> **What you have to do**: Retype the lines from the line containing "Click the key" up to and including the line containing "point(336,414)", exactly as they appear.
═════ Material for the task
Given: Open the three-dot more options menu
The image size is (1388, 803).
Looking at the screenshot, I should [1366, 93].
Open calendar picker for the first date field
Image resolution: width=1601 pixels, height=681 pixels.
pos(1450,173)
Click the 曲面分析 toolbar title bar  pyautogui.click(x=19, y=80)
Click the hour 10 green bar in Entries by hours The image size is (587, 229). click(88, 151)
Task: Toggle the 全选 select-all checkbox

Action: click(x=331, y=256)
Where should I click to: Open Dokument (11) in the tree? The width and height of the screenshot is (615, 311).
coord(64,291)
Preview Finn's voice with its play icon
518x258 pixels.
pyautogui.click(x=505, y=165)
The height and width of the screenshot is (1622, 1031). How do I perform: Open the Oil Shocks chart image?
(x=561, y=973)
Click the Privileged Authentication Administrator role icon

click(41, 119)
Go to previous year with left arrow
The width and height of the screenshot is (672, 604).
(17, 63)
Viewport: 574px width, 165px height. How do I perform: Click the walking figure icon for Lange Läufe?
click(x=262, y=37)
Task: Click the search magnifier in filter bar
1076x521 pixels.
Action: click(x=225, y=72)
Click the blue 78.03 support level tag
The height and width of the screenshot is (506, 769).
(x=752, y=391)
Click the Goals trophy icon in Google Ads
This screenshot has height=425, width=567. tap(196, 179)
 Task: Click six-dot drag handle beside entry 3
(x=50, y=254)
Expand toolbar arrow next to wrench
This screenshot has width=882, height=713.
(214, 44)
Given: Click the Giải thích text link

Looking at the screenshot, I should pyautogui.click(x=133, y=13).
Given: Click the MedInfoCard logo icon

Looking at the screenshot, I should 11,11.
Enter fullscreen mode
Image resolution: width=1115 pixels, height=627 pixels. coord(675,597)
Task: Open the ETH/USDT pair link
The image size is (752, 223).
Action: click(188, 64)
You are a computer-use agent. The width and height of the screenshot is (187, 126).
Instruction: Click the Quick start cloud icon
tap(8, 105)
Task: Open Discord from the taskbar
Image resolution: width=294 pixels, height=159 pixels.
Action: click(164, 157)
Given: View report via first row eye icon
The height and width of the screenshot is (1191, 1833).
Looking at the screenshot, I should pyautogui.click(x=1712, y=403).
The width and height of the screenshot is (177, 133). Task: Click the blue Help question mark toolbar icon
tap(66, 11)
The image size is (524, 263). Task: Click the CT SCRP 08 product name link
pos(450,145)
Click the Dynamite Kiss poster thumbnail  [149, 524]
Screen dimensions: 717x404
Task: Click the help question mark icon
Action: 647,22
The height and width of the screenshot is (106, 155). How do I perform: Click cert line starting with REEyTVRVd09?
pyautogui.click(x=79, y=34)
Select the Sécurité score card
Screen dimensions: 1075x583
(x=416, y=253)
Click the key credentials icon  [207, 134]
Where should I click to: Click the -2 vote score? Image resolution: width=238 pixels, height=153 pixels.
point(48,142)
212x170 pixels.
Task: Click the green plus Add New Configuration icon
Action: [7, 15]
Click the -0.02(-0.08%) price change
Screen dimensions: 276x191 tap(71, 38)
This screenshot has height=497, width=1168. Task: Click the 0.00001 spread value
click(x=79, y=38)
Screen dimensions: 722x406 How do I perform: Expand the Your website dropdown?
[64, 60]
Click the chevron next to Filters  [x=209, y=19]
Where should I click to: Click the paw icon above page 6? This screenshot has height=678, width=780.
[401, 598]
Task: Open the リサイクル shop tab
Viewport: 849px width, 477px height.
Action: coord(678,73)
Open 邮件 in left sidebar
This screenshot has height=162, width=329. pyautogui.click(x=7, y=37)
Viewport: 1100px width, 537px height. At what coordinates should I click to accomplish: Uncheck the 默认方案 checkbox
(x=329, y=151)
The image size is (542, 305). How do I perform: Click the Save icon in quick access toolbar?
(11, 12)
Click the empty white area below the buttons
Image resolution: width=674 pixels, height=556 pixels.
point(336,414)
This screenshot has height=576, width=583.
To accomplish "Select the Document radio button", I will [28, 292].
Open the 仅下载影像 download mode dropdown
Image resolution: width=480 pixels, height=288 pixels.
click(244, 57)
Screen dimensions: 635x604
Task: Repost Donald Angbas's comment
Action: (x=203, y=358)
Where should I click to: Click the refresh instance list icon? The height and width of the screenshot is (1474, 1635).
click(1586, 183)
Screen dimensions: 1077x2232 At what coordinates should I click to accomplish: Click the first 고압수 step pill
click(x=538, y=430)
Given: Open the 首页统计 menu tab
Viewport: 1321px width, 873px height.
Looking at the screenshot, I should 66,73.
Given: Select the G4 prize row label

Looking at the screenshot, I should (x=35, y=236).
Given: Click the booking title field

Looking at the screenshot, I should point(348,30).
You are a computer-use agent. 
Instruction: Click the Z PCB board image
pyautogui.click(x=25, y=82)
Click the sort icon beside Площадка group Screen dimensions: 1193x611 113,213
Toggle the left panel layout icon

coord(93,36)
══════════
> **Written reply**:
Click the key credentials icon  [207, 134]
Where should I click to: Click the -2 vote score? Image resolution: width=238 pixels, height=153 pixels.
point(48,142)
212x170 pixels.
Task: Click the green plus Add New Configuration icon
Action: [7, 15]
Click the -0.02(-0.08%) price change
Screen dimensions: 276x191 tap(71, 38)
This screenshot has height=497, width=1168. Task: Click the 0.00001 spread value
click(x=79, y=38)
Screen dimensions: 722x406 How do I perform: Expand the Your website dropdown?
[64, 60]
Click the chevron next to Filters  [x=209, y=19]
Where should I click to: Click the paw icon above page 6? This screenshot has height=678, width=780.
[401, 598]
Task: Open the リサイクル shop tab
Viewport: 849px width, 477px height.
Action: coord(678,73)
Open 邮件 in left sidebar
This screenshot has height=162, width=329. pyautogui.click(x=7, y=37)
Viewport: 1100px width, 537px height. At what coordinates should I click to accomplish: Uncheck the 默认方案 checkbox
(x=329, y=151)
The image size is (542, 305). How do I perform: Click the Save icon in quick access toolbar?
(11, 12)
Click the empty white area below the buttons
Image resolution: width=674 pixels, height=556 pixels.
point(336,414)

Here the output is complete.